Ask YC: Where are the hacker hangouts in your city? - manvsmachine

Living in Atlanta, there are (presumably smart) college students just about everywhere.  Not really sure where the hardcore tech / hacker crowd hangs out though, other than on campuses.
======
NoBSWebDesign
In Ann Arbor, we have U of M. Mostly business students, but the hackers I know
hang out in their offices (or home offices). If I had to pick a place where
I'd be most likely to run into them, It'd be Zimmerman's Cafe.
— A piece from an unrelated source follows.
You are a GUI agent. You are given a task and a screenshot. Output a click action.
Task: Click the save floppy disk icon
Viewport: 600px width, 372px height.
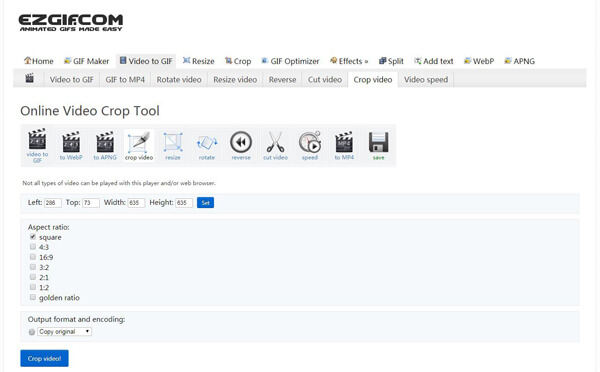tap(378, 146)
Since 3 of the 5 people here are in Atlanta, I'll just go ahead and ask. Would
you guys be interested in meeting for coffee or something the weekend of April
11-15? I'll be in Atlanta for a national marketing competition.

------
doubleplus
Portland: Free Geek <http://www.freegeek.org/> And random NE, SE, and NW
cafes.

------
kingnothing
I'm from Atlanta and never knew of anywhere that hackers spent a lot of time
aside from in small gatherings with other hackers.

------
wehriam
I also live in Atlanta. I don't know of any "hacker hangouts" but I like to go
to Apres Diem in the afternoons.

------
pchristensen
Chicago: Cyberia Cafe (701 N. Wells) - Chicago Linux and other user group
meetings get held there.

------
schof
Looking to meet up with geeks in Los Angeles too. Any suggestions?